大腸がんは胃がんなどに比べておとなしい性格で、進行もゆっくりです。早期発見すればほとんどの場合で完治可能ながんです。
◎大腸がんにかかる日本人が増えているそうですが?
飯沼先生:確かに、大腸がんにかかる日本人は近年増え続けていますね。国立がん研究センターの調べで、2015年に新たにがんと診断される人の中で大腸がんは1位と予測されました。もともと大腸がんが少なかった日本で欧米の様に患者数が増えた背景には、食生活の変化があるようです。死亡率も増え続けており、2013年の「がんの部位別死亡率」によると、大腸がんは女性で1位、男性で3位です。
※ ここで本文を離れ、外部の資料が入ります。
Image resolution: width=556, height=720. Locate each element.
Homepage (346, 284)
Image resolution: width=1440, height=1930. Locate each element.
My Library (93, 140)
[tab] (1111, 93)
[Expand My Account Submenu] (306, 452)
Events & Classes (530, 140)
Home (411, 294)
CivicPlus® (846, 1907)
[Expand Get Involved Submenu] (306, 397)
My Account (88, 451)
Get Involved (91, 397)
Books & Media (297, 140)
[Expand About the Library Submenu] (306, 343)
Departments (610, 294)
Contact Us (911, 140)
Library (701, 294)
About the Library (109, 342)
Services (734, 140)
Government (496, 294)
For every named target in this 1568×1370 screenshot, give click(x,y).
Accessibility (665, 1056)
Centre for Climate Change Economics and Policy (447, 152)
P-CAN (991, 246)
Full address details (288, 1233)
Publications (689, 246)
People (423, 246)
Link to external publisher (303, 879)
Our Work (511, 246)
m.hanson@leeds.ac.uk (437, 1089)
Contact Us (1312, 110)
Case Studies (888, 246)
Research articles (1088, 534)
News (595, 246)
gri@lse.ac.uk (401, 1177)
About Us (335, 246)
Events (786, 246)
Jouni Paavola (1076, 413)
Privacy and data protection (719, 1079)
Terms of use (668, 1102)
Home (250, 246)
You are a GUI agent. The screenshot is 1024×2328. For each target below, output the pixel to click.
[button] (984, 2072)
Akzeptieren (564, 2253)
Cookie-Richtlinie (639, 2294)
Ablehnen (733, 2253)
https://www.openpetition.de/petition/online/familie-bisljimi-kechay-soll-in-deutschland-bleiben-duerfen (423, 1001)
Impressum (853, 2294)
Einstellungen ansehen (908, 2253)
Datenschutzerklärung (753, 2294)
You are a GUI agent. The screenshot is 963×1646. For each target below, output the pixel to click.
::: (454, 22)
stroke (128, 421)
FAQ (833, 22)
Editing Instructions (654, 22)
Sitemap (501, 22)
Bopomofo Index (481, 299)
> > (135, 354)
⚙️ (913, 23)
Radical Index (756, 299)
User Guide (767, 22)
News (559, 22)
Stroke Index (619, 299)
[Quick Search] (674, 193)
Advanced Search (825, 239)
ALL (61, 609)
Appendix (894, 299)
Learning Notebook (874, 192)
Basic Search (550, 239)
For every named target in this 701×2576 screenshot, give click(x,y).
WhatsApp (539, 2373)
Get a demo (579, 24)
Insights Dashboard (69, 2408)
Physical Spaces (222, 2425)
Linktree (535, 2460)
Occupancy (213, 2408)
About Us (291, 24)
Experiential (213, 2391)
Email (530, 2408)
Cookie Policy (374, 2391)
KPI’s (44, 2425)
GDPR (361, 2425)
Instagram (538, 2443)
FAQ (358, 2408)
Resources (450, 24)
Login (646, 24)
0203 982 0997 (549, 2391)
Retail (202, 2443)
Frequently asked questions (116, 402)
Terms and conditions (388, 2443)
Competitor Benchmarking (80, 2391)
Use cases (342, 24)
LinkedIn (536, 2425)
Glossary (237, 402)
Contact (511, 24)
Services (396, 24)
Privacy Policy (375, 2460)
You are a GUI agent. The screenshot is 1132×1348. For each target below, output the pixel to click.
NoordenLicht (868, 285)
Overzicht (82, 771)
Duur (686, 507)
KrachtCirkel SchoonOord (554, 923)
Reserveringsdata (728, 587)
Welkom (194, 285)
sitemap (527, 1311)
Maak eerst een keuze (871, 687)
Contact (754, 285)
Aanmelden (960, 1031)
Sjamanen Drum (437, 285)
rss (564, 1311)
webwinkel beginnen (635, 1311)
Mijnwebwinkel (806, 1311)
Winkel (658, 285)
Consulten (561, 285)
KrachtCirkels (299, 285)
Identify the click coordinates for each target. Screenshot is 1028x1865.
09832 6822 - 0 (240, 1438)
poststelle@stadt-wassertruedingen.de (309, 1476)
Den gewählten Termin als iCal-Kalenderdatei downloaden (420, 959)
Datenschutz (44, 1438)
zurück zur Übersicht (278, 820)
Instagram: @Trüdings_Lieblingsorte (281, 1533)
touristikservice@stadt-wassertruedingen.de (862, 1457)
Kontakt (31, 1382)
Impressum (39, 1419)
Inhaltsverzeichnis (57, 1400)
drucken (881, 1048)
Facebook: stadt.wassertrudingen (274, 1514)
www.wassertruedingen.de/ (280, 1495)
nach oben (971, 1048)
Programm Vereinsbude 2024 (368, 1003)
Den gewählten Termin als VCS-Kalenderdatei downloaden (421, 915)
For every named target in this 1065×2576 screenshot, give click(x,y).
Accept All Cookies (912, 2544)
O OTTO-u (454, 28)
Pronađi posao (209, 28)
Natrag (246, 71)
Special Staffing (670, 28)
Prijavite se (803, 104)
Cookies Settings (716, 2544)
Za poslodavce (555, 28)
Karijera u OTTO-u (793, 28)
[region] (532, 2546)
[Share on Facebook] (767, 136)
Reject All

大腸がんは早期発見で完治できるにもかかわらず、積極的に検査を受ける人が少ないことが原因でしょう。40歳以上で大腸がんの検査を受けている人は3割程度。さらに精密検査が必要な人でも、受けている人は半数程度しかいません。
◎検査がもっと受けやすくなれば良いのですが…
飯沼先生:世界的にも大腸がんの死亡率が高かった欧米では〝5年に1回の注腸X線検査や大腸CT検査、10年に1回の大腸内視鏡検査〟などの啓蒙活動で、近年急速に死亡率が低下しました。「大腸CT検査」は新しい検査方法で、欧米では既に一般に普及しています。注腸X線検査や大腸内視鏡検査と比べて心身の負担が軽いため“精度が高く比較的受けやすい検査”として受診率向上が期待され、日本でも精力的に普及が進められるようになりました。
◎「大腸CT検査」はオバマ大統領が受けたことでも話題になりましたが、どのような検査なのですか?
飯沼先生:大腸をCTで撮影し、コンピュータ処理で作成した3次元画像で診断します。2012年から日本でも保険適応となり、大腸内視鏡検査と同程度の費用で受診できるようになりました。大腸内視鏡検査のようにポリープなどが見つかっても切除することはできませんが、大量の下剤を飲む必要がない・痛みがほとんどない・内視鏡では見つけにくい部分にある病変も見つけやすい・大腸以外の臓器も診断できるなど多くのメリットがあります。CTに伴う被ばくは多少ありますが、注腸X線検査と比べると5分の1程度で、今後の研究開発によってさらに少なくなるでしょう。大腸検査の選択肢の一つとして、大腸CT検査をぜひ検討していただきたいですね。
大腸がんは、早期発見すればほとんどの場合で完治が可能です。自覚症状がなくても、人間ドックなどの機会を利用して積極的に大腸検査を受けましょう。50歳の時点で全ての人がきちんと検査を受ければ、大腸がんで亡くなる方は現在の半分以下になると思いますよ。